More than a decade of legal wrangling ended when Shell announced it would pay the settlement to the nine families, though the company maintained it didn't play a role in the death of the activists protesting against the oil industry in the petroleum-rich Niger Delta.

"We litigated with Shell for 13 years and, at the end of the day, the plaintiffs are going to be compensated for the human rights violations they suffered," said a lawyer for the families, Paul Hoffman.

The protesters who hail from Nigeria's Ogoni tribe, including well-known delta activist Ken Saro-Wiwa, were executed by a military tribunal for their alleged involvement in the deaths of four tribal leaders in the delta in 1994.

The lawsuit contended that Shell supplied the Nigerian military with weapons during the 1990s and employed its own armed force to hunt down activists protesting Shell's presence and practices in the region.

Shell has continually denied any involvement in the activists' death.

The case was slated to be heard in a U.S. court under the Alien Tort Act of 1789, which states that a U.S. court can hear cases brought by foreign nationals alleging human rights violations abroad.

The act was used most recently in a Florida federal court earlier this year when a group of Liberians accused Charles Taylor, the son of former Liberian leader Chuck Taylor, of a series of human rights violations and murders.
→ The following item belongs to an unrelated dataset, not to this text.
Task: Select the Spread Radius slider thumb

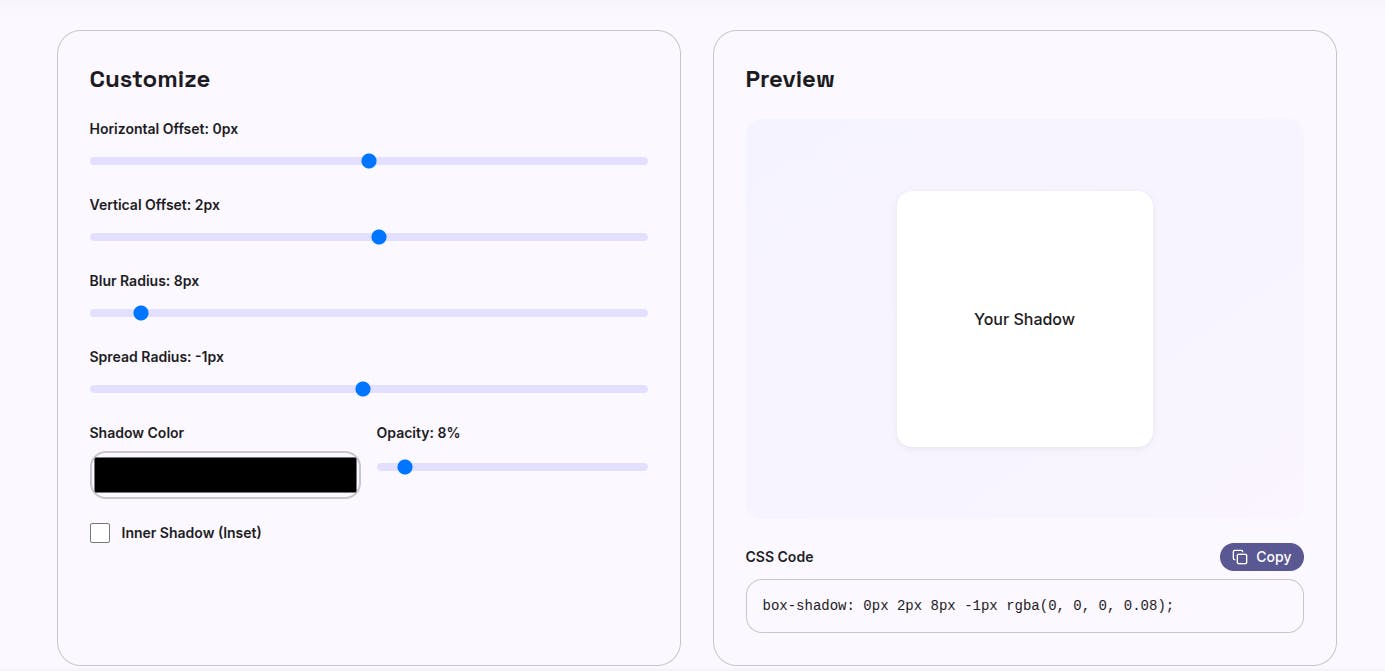Action: pyautogui.click(x=363, y=389)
The younger Taylor was convicted of his crimes committed during the Liberian civil war in the 1990s and sentenced to 97 years in prison.

The settlement was a landmark of sorts for Nigerian activists against the oil companies operating in the delta, as it marked the first time a group of Nigerian activists prompted a multinational oil giant into conceding to a large settlement.

Plaintiffs in a case against U.S. oil company Chevron late last year were not as fortunate.

In December 2008, following several weeks of testimony that included recollections of torture and killings, Chevron was cleared in a lawsuit brought forward by a group of Nigerians who accused the company of colluding with the Nigerian military in the late 1990s to break up a protest over company practices in the delta.

The suit, brought up by Nigerian Larry Bowoto and an indigenous rights group known as the "Concerned Ilaje Citizens," failed to find Chevron responsible for the deaths of two persons during demonstrations in 1998 at an offshore oil platform in protest against the company's economic and environmental impact on the region.

Despite their loss, lawyers for the plaintiffs called the trial a "victory" that could prompt Chevron to act in a "reasonable, non-violent way" in settling future disputes in the delta.

"Although the plaintiffs did not prevail today, Chevron now knows that it cannot conceal complicity in human rights abuses from public scrutiny," said Richard Herz, a lawyer for the plaintiffs.